Iran. Convocato ambasciatore Perrone dopo partecipazione della dissidente Maryam Rajavi al Parlamento italiano

AgenPressIl ministero degli Esteri iraniano ha convocato l’ambasciatore italiano a Teheran Giuseppe Perrone  a causa della recente partecipazione di Maryam Rajavi, leader del movimento dissidente Mujahedin Khalq Organization – Mojahedin del popolo iraniano (Mko) ritenuto terrorista dall’Iran, a un evento presso il parlamento italiano. 

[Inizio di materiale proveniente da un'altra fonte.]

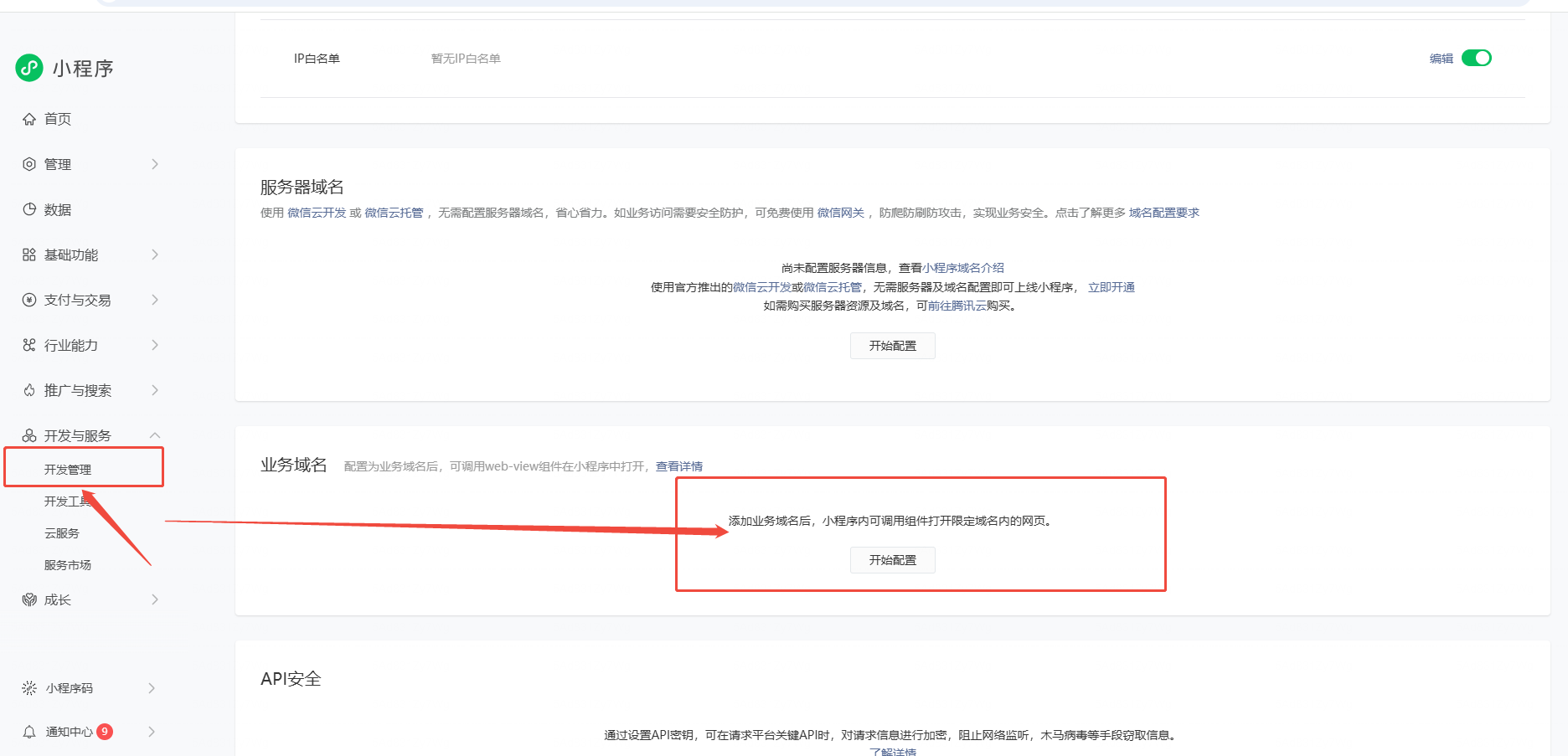Image resolution: width=1568 pixels, height=756 pixels.
Task: Collapse the 开发与服务 section
Action: [x=155, y=435]
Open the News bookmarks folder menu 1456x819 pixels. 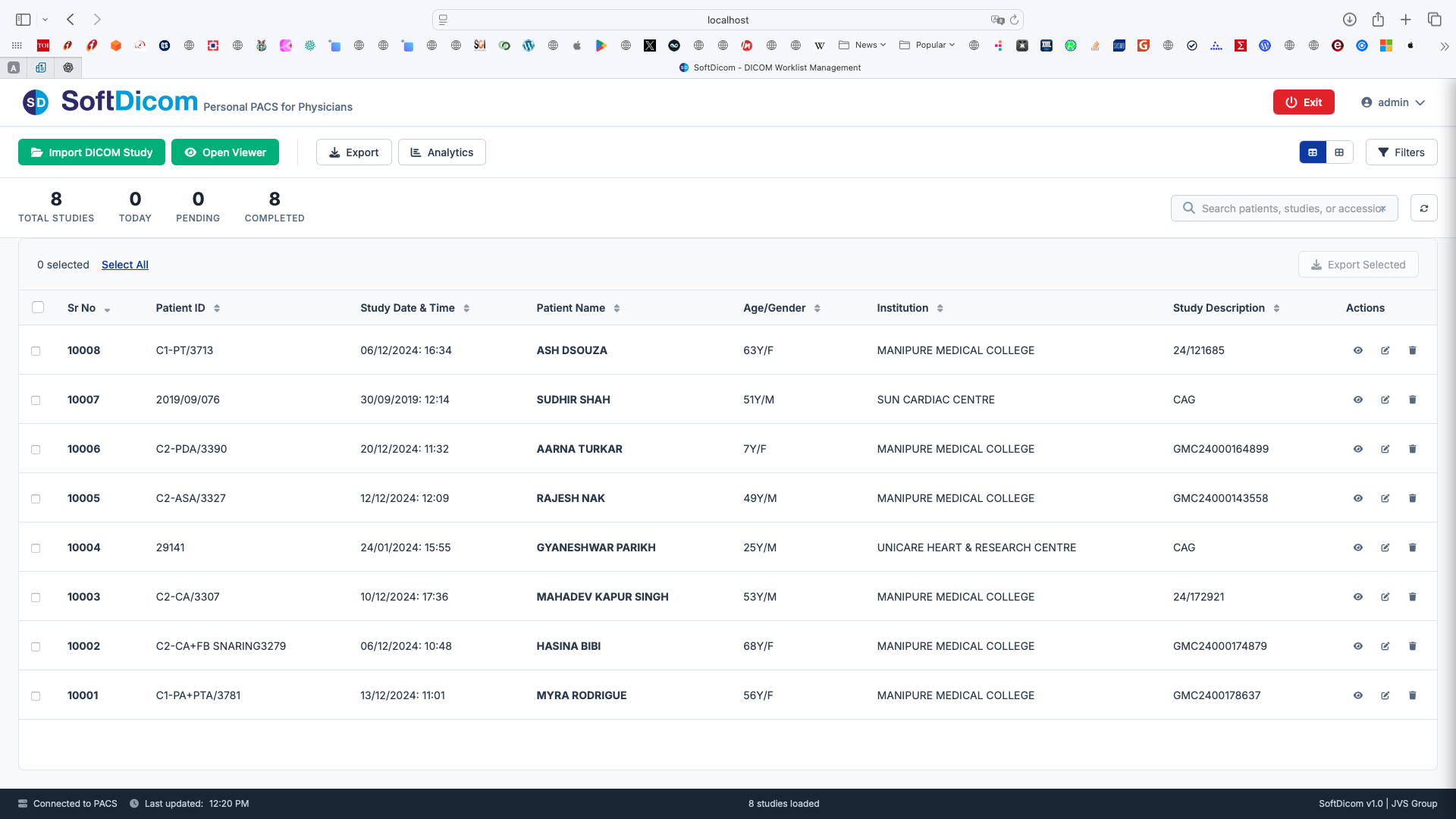862,46
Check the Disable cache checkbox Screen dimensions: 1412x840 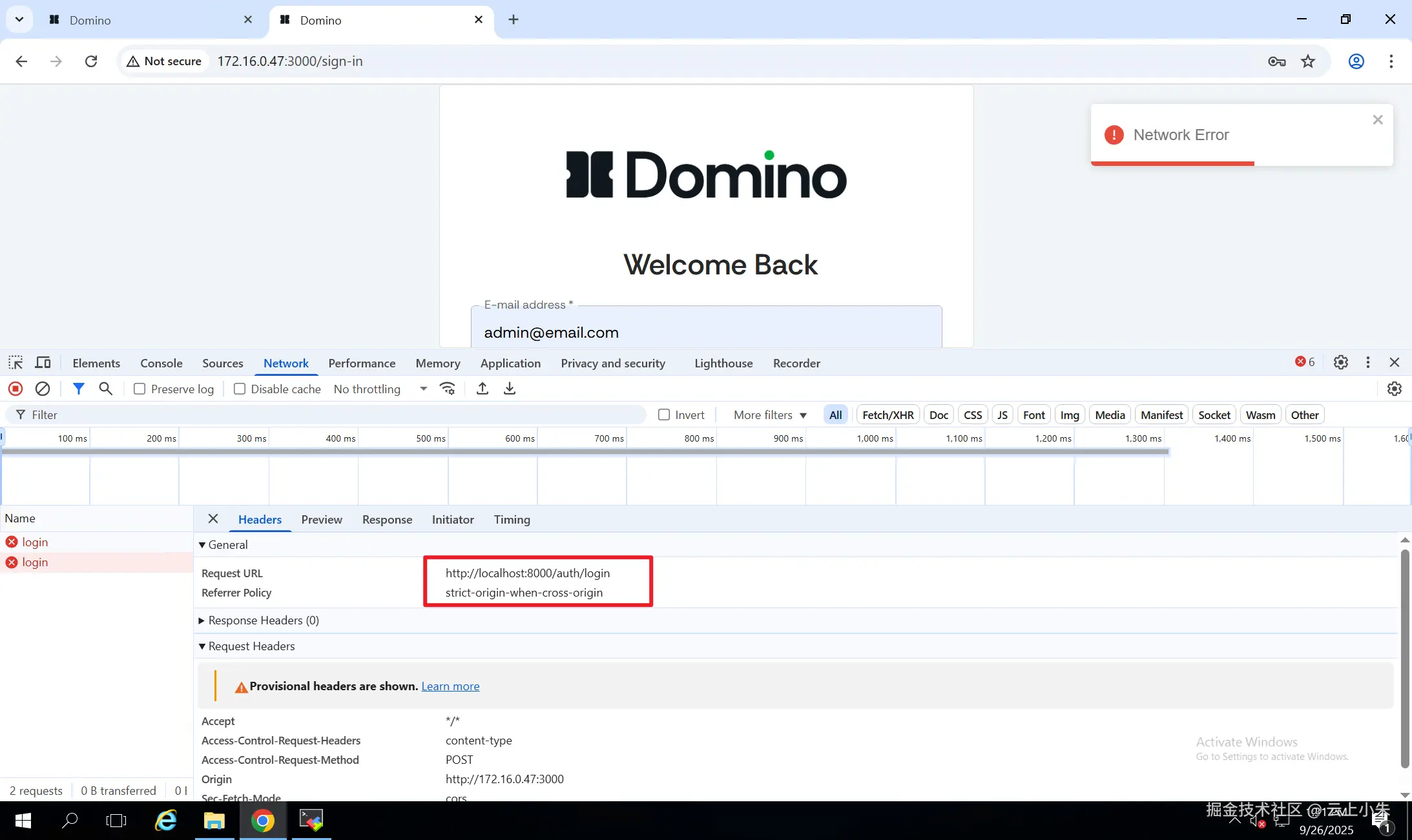(x=240, y=389)
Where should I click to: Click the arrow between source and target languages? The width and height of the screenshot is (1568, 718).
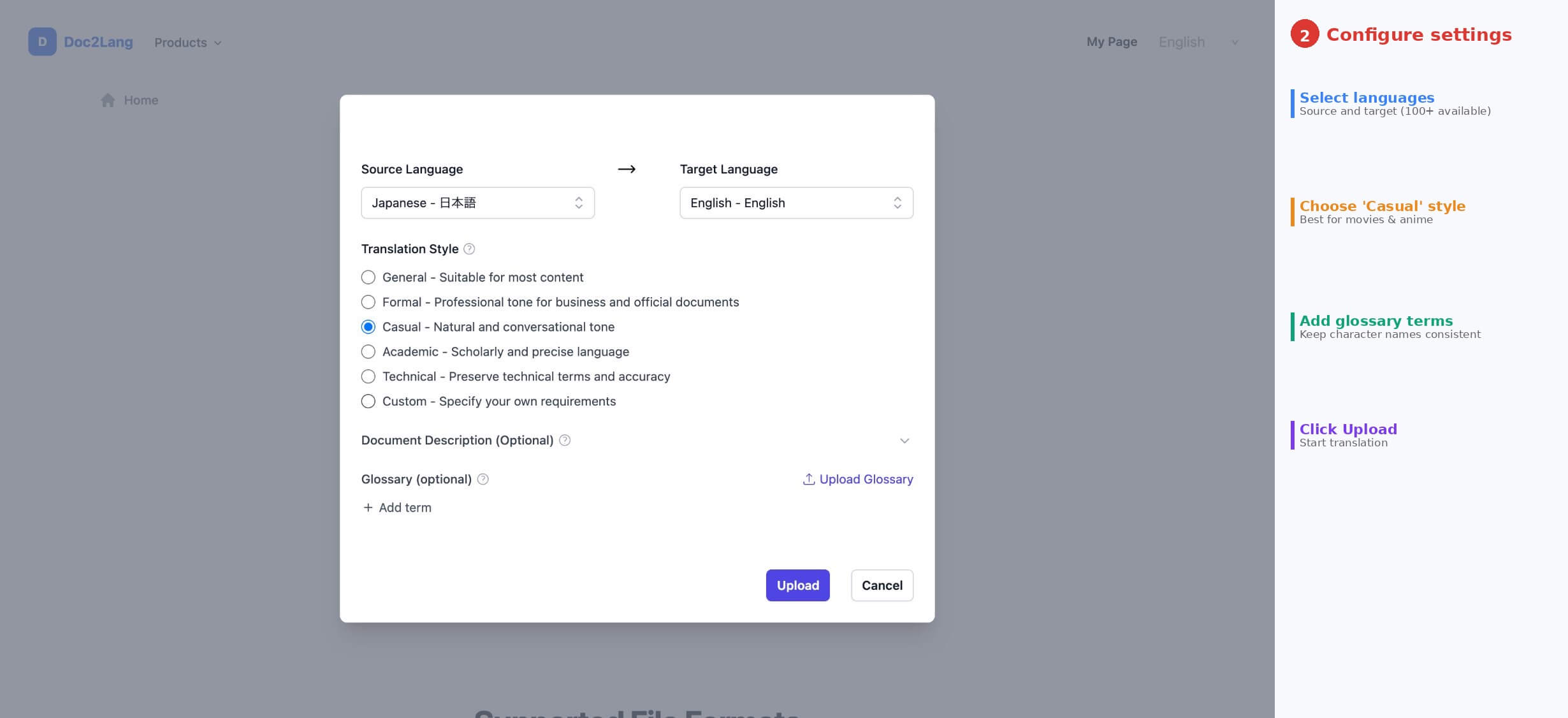tap(627, 169)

Il direttore generale dell’Europa occidentale Majid Nili Ahmadabadi ha sottolineato gli obblighi internazionali dell’Italia nella lotta al terrorismo, rilevando che l’incontro di diversi legislatori italiani con un terrorista è un chiaro esempio di promozione del terrorismo; quindi, la Repubblica islamica non lo tollera in nessuna forma da nessuno e lo censura categoricamente.

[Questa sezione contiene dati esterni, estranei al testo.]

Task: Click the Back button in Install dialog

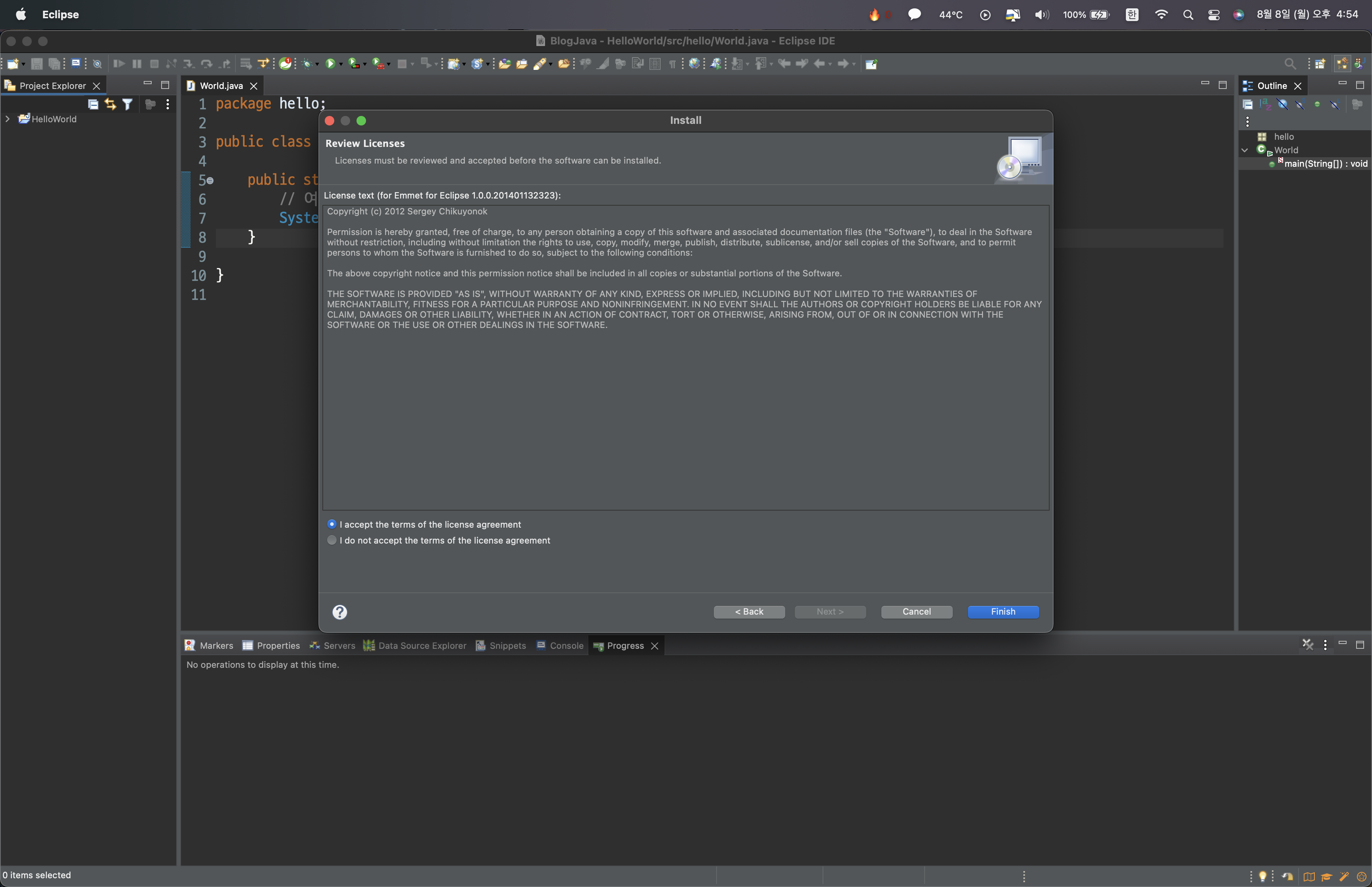Action: [x=748, y=612]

La Repubblica islamica esorta il governo italiano a dimostrare la propria serietà nell’impedire che il Paese diventi un rifugio sicuro per i terroristi.

Il sostegno al terrorismo non garantirà l’interesse dell’Italia a trarre vantaggio da legami costruttivi con l’Iran, e una tale mossa danneggerà oltremodo l’immagine dello Stato agli occhi dell’opinione pubblica.

L’ambasciatore italiano ha risposto che informerà quanto prima della questione la capitale del suo Paese

“Ospitare una criminale terrorista significa incoraggiare e promuovere il terrorismo e la Repubblica islamica non tollererà mosse di questo tipo in alcuna forma da parte di nessuno ed esprime una seria condanna”, ha detto al diplomatico italiano il direttore per gli Affari europei presso il ministero di Teheran, come riporta Irna, chiedendo al governo di Roma di “evitare di trasformare il Paese in un rifugio per terroristi”.